__Problem statement__: All that is wanted is the line with "48 hours (771, 340)" and each line after it to the end of the data below, set down exactly and without pictures.
# # #
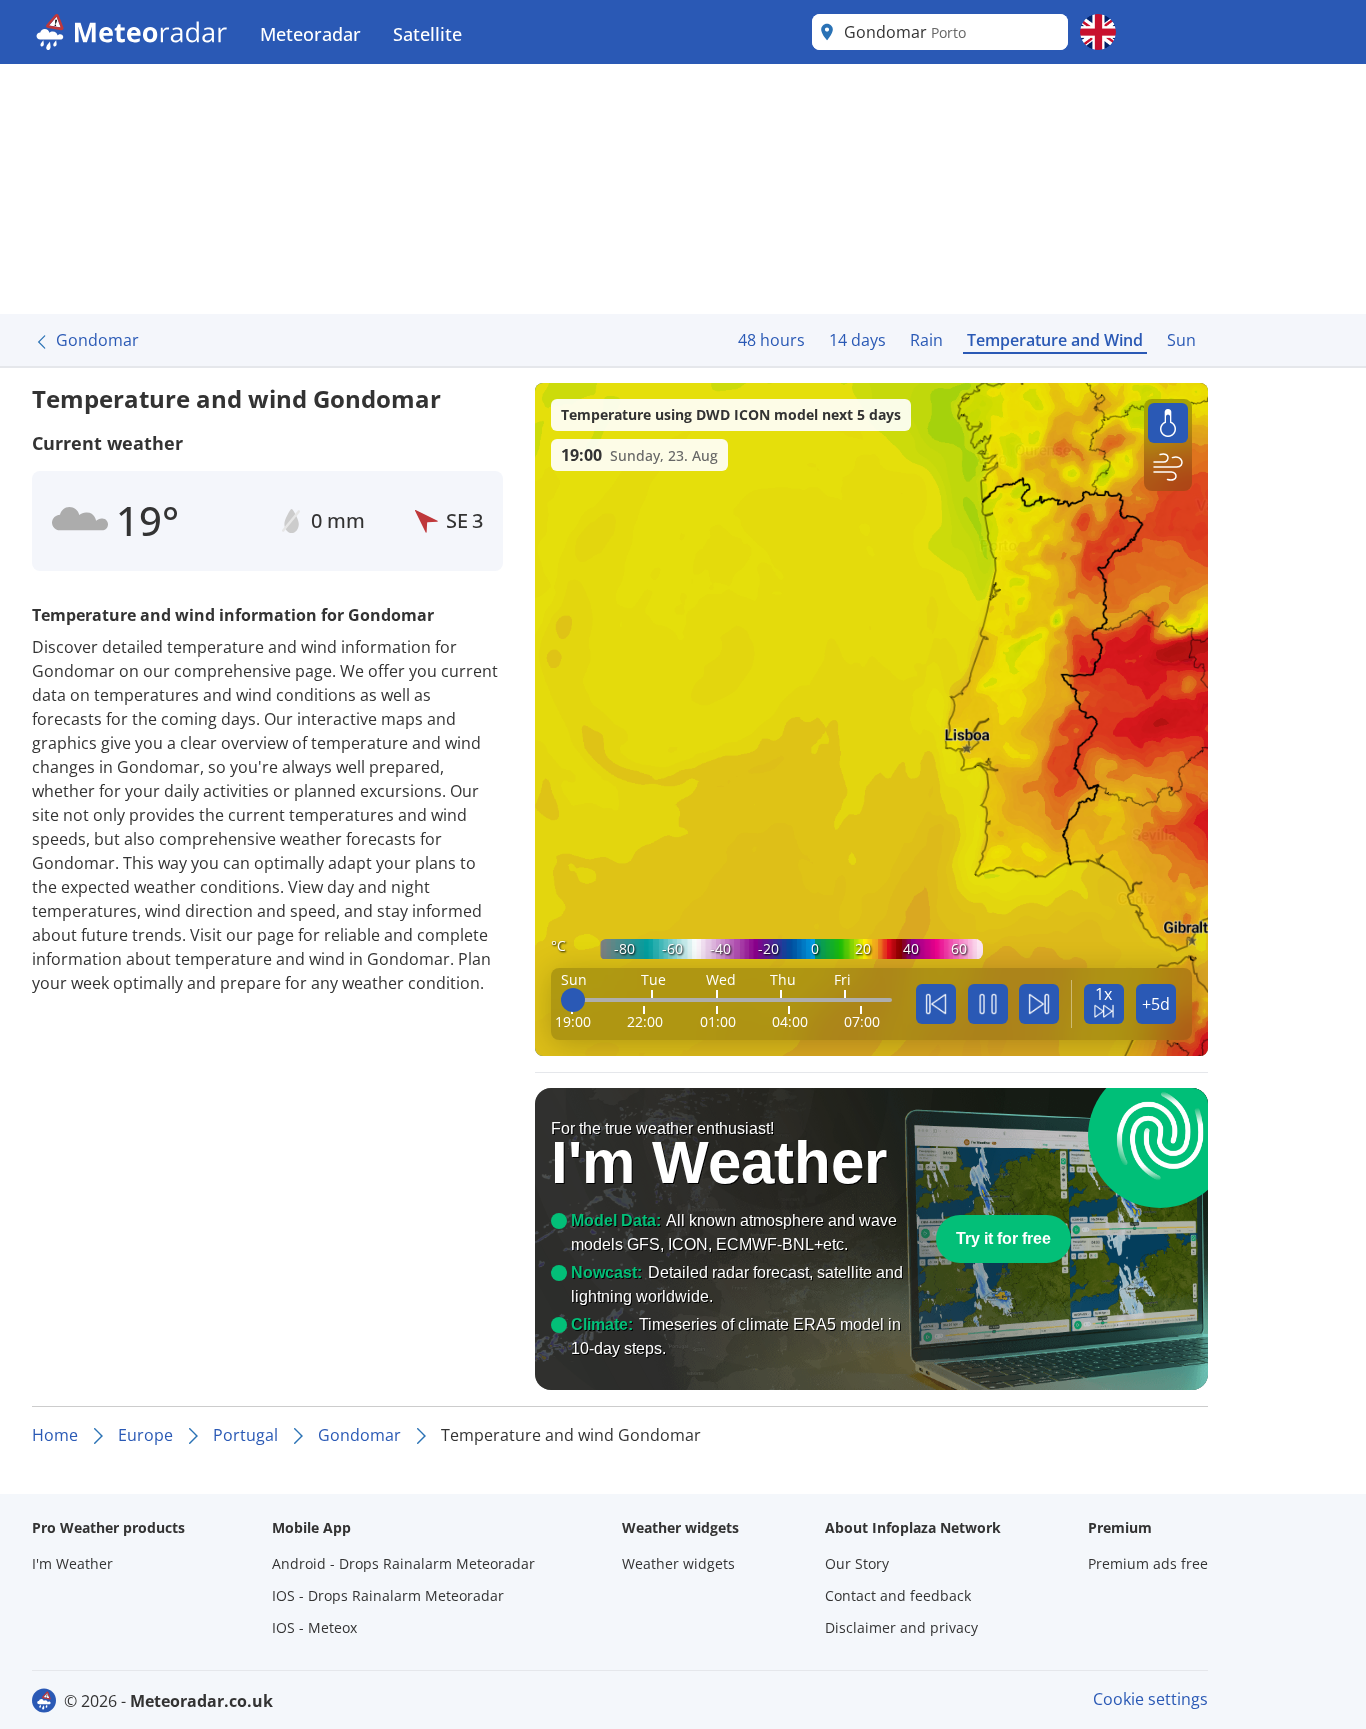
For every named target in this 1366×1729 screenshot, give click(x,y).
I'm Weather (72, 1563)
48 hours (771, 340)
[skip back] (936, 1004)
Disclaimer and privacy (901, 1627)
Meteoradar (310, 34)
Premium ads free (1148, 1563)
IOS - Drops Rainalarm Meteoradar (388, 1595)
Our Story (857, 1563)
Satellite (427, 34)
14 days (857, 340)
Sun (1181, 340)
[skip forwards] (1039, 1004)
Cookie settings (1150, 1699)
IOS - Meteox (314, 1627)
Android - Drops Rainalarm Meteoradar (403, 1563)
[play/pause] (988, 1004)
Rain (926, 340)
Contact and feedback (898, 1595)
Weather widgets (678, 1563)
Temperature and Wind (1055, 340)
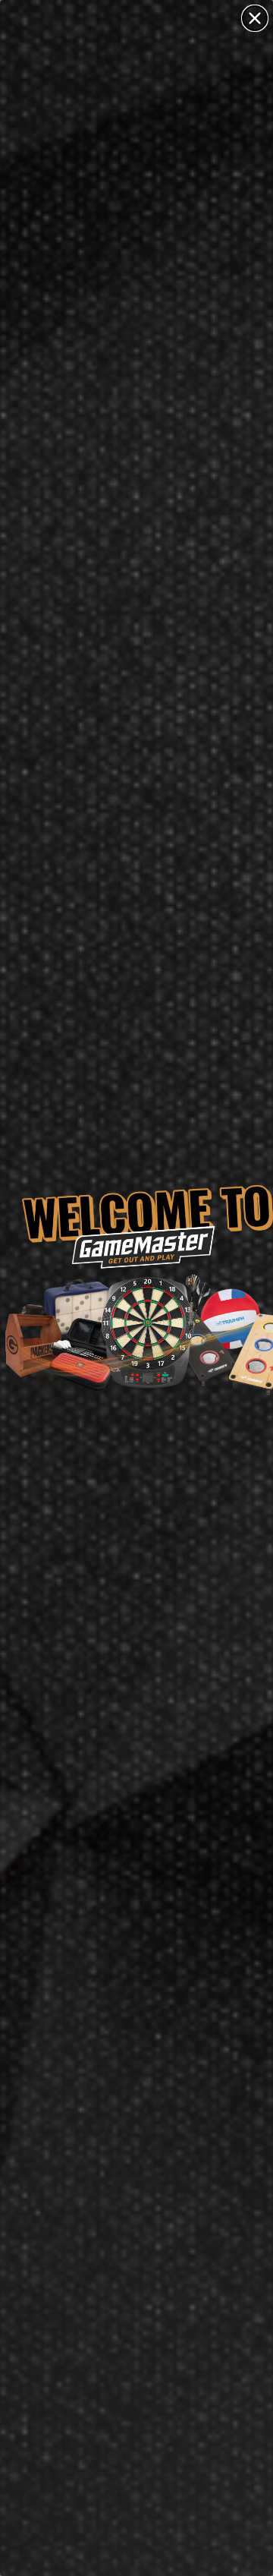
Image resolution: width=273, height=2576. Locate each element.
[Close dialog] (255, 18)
# # #
__Response to the task__:
48 hours (771, 340)
[skip back] (936, 1004)
Disclaimer and privacy (901, 1627)
Meteoradar (310, 34)
Premium ads free (1148, 1563)
IOS - Drops Rainalarm Meteoradar (388, 1595)
Our Story (857, 1563)
Satellite (427, 34)
14 days (857, 340)
Sun (1181, 340)
[skip forwards] (1039, 1004)
Cookie settings (1150, 1699)
IOS - Meteox (314, 1627)
Android - Drops Rainalarm Meteoradar (403, 1563)
[play/pause] (988, 1004)
Rain (926, 340)
Contact and feedback (898, 1595)
Weather widgets (678, 1563)
Temperature and Wind (1055, 340)
Image resolution: width=273, height=2576. Locate each element.
[Close dialog] (255, 18)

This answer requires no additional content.